Are such possibilities speculative? Yes, but the potential of RFID technologies to become an incredibly oppressive kind of surveillance is not speculative. As was discussed in the preceding chapters, there is now a trend for government to override privacy for the sake of “winning the war on terror.” Viewed in this light, it would be presumptuous to think that such technology would not be so used—at least if government does not depart from its current tendency to abridge the right to privacy in the name of national security.

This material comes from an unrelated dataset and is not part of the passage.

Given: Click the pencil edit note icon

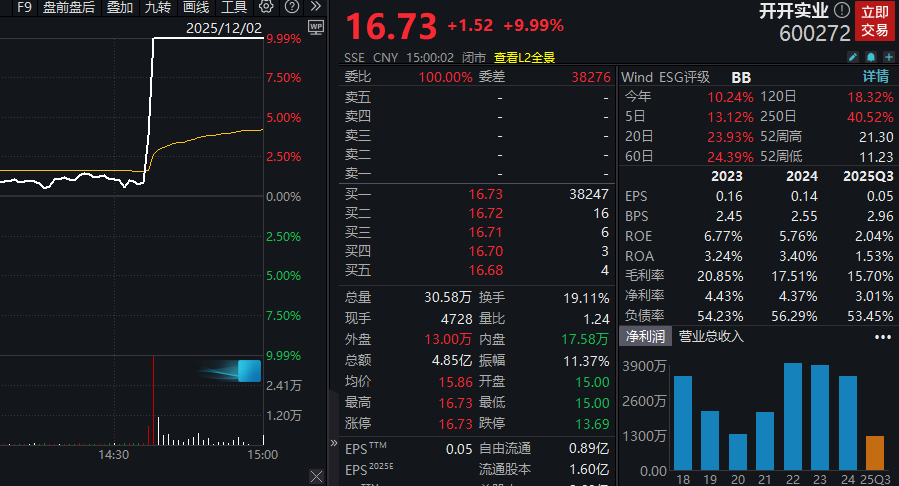Looking at the screenshot, I should [x=854, y=57].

The DARPA/IBM Global Brain Surveillance Initiative
Going beyond monitoring such aspects of human life as behavior, electronic messaging, and geographical location is the direct monitoring of people’s mental aspects, such as their thoughts, perceptions, and emotions. In December 2008, IBM and collaborators from several major universities were awarded US$4.9 million from DARPA to launch the first phase of its “Systems of Neuromorphic Adaptive Plastic Scalable Electronics (SyNAPSE) initiative.” Under this grant, IBM has launched its “cognitive computing initiative” to develop a (literal) “global brain.”
The enormity of this project is glaring. Nonetheless, its intentions seem clear, and they include, among other things, the global monitoring of human beings’ most intimate and personal space: what is going on inside their minds; and then what is going on inside their organizations, their homes, and even their cars.

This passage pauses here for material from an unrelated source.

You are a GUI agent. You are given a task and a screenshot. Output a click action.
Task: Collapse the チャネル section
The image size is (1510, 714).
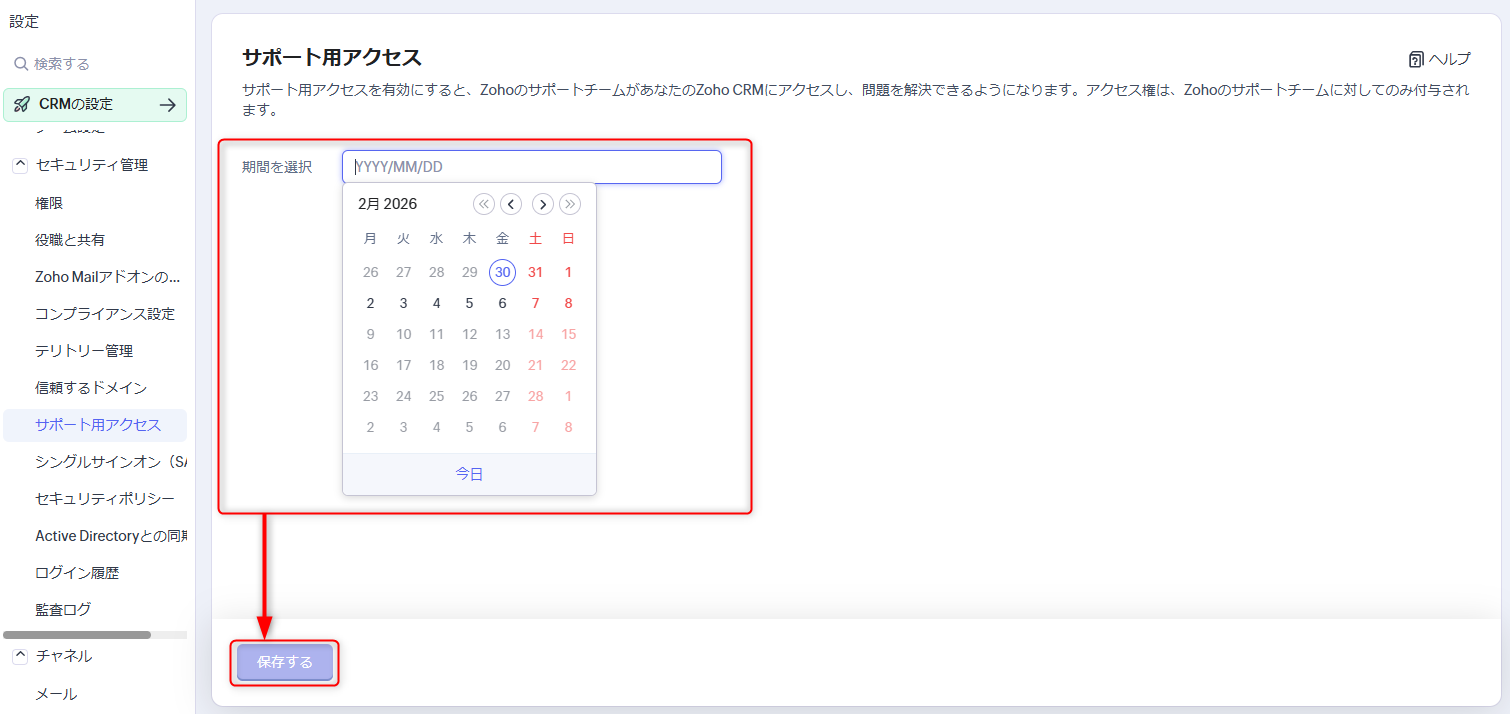[20, 656]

In 2004, DARPA funded a US$19 million program led by a Duke University neurobiologist, Miguel Nicolelis, in which a monkey was able to control a remote robotic arm hundreds of miles away, through a two-way wireless interaction between the monkey’s cerebral cortex and the robotic arm. DARPA’s military goals for this project included giving combat soldiers the power to remotely control military equipment and weapons at a distance through such brain machine interfaces (BMI). As was mentioned in Chapter 1, another goal of DARPA is to remotely control the soldiers themselves through the use of peripheral devices wirelessly interfacing with their brains, including remotely controlling natural emotions, such as fear, and feelings, such as that of fatigue, in combat situations.
Here, there are profound implications for DARPA/IBM’s cognitive computing initiative to build a “global brain.” If sensors that monitor and control soldiers’ motor and sensory brain activities were “plugged into” a global brain through BMI interfaces, the possibility would emerge of remotely controlling and coordinating an entire army of soldiers by networking their individual brains. … The stored data and supercomputing capabilities could then … give an army a marked, logistical advantage over a nonnetworked opponent. Of course, this advantage would be purchased at the expense of turning human soldiers into military robots plugged into a literal network of remotely controlled fighting machines. There would be little left that would make them distinctively human.
But why limit BMI technology when it could also be used to improve parenting skills; exponentially expand individual intellects and knowledge bases; and eliminate or greatly reduce accidents on the highways, criminal activities, and, of course, “win the war on terror.” In other words, why not make BMI/global brain technologies mainstream?